▶ MATERIAL SUPPLIED
□ □ □
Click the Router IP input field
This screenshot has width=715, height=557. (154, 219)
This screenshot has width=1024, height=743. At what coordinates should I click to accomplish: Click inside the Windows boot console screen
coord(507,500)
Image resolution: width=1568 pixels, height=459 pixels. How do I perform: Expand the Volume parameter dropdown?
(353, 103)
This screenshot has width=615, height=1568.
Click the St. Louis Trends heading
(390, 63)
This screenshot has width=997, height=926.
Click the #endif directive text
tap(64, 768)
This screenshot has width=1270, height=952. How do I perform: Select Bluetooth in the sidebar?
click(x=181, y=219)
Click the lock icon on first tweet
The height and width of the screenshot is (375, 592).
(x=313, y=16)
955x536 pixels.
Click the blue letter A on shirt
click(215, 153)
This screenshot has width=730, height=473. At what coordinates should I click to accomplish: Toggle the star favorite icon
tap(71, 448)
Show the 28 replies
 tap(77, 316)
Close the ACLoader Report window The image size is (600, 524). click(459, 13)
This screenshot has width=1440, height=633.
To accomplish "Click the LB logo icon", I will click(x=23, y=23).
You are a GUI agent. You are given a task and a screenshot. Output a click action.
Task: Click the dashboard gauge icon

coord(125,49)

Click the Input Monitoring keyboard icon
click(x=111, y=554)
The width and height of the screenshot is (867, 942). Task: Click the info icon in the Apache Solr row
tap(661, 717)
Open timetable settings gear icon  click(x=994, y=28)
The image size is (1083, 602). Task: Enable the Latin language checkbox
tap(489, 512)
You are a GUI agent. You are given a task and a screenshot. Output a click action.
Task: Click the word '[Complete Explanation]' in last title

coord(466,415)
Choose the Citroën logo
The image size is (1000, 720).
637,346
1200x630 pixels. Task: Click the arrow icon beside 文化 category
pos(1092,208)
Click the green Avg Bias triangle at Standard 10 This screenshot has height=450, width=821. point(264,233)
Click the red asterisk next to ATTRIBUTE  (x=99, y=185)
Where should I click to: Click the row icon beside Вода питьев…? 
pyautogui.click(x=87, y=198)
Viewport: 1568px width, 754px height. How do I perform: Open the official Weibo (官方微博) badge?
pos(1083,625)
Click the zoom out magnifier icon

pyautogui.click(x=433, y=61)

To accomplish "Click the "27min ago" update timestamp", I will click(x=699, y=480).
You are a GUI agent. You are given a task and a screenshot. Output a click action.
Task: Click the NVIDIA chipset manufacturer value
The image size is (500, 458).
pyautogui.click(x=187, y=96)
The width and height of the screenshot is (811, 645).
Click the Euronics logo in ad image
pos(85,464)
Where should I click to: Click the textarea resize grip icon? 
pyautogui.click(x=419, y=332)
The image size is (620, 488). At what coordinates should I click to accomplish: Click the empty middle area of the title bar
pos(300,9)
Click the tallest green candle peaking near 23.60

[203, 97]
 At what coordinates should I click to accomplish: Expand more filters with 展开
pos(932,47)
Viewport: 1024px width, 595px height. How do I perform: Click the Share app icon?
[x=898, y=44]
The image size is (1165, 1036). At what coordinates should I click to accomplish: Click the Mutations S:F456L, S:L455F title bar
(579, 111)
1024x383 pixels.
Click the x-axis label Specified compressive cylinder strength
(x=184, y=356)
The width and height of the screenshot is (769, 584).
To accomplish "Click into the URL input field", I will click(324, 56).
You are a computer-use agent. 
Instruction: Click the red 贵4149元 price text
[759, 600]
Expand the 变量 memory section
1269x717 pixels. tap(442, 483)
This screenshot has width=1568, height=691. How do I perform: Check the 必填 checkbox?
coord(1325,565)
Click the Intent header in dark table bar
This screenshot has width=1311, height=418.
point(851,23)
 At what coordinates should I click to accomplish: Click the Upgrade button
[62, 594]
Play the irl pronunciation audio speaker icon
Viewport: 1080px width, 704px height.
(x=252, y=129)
□ □ □
Please set down all the data word for word.

Click the Router IP input field
This screenshot has width=715, height=557. (154, 219)
This screenshot has width=1024, height=743. At what coordinates should I click to accomplish: Click inside the Windows boot console screen
coord(507,500)
Image resolution: width=1568 pixels, height=459 pixels. How do I perform: Expand the Volume parameter dropdown?
(353, 103)
This screenshot has width=615, height=1568.
Click the St. Louis Trends heading
(390, 63)
This screenshot has width=997, height=926.
Click the #endif directive text
tap(64, 768)
This screenshot has width=1270, height=952. How do I perform: Select Bluetooth in the sidebar?
click(x=181, y=219)
Click the lock icon on first tweet
The height and width of the screenshot is (375, 592).
(x=313, y=16)
955x536 pixels.
Click the blue letter A on shirt
click(215, 153)
This screenshot has width=730, height=473. At what coordinates should I click to accomplish: Toggle the star favorite icon
tap(71, 448)
Show the 28 replies
 tap(77, 316)
Close the ACLoader Report window The image size is (600, 524). click(459, 13)
This screenshot has width=1440, height=633.
To accomplish "Click the LB logo icon", I will click(x=23, y=23).
You are a GUI agent. You are given a task and a screenshot. Output a click action.
Task: Click the dashboard gauge icon

coord(125,49)

Click the Input Monitoring keyboard icon
click(x=111, y=554)
The width and height of the screenshot is (867, 942). Task: Click the info icon in the Apache Solr row
tap(661, 717)
Open timetable settings gear icon  click(x=994, y=28)
The image size is (1083, 602). Task: Enable the Latin language checkbox
tap(489, 512)
You are a GUI agent. You are given a task and a screenshot. Output a click action.
Task: Click the word '[Complete Explanation]' in last title

coord(466,415)
Choose the Citroën logo
The image size is (1000, 720).
637,346
1200x630 pixels. Task: Click the arrow icon beside 文化 category
pos(1092,208)
Click the green Avg Bias triangle at Standard 10 This screenshot has height=450, width=821. point(264,233)
Click the red asterisk next to ATTRIBUTE  (x=99, y=185)
Where should I click to: Click the row icon beside Вода питьев…? 
pyautogui.click(x=87, y=198)
Viewport: 1568px width, 754px height. How do I perform: Open the official Weibo (官方微博) badge?
pos(1083,625)
Click the zoom out magnifier icon

pyautogui.click(x=433, y=61)

To accomplish "Click the "27min ago" update timestamp", I will click(x=699, y=480).
You are a GUI agent. You are given a task and a screenshot. Output a click action.
Task: Click the NVIDIA chipset manufacturer value
The image size is (500, 458).
pyautogui.click(x=187, y=96)
The width and height of the screenshot is (811, 645).
Click the Euronics logo in ad image
pos(85,464)
Where should I click to: Click the textarea resize grip icon? 
pyautogui.click(x=419, y=332)
The image size is (620, 488). At what coordinates should I click to accomplish: Click the empty middle area of the title bar
pos(300,9)
Click the tallest green candle peaking near 23.60

[203, 97]
 At what coordinates should I click to accomplish: Expand more filters with 展开
pos(932,47)
Viewport: 1024px width, 595px height. How do I perform: Click the Share app icon?
[x=898, y=44]
The image size is (1165, 1036). At what coordinates should I click to accomplish: Click the Mutations S:F456L, S:L455F title bar
(579, 111)
1024x383 pixels.
Click the x-axis label Specified compressive cylinder strength
(x=184, y=356)
The width and height of the screenshot is (769, 584).
To accomplish "Click into the URL input field", I will click(324, 56).
You are a computer-use agent. 
Instruction: Click the red 贵4149元 price text
[759, 600]
Expand the 变量 memory section
1269x717 pixels. tap(442, 483)
This screenshot has width=1568, height=691. How do I perform: Check the 必填 checkbox?
coord(1325,565)
Click the Intent header in dark table bar
This screenshot has width=1311, height=418.
point(851,23)
 At what coordinates should I click to accomplish: Click the Upgrade button
[62, 594]
Play the irl pronunciation audio speaker icon
Viewport: 1080px width, 704px height.
(x=252, y=129)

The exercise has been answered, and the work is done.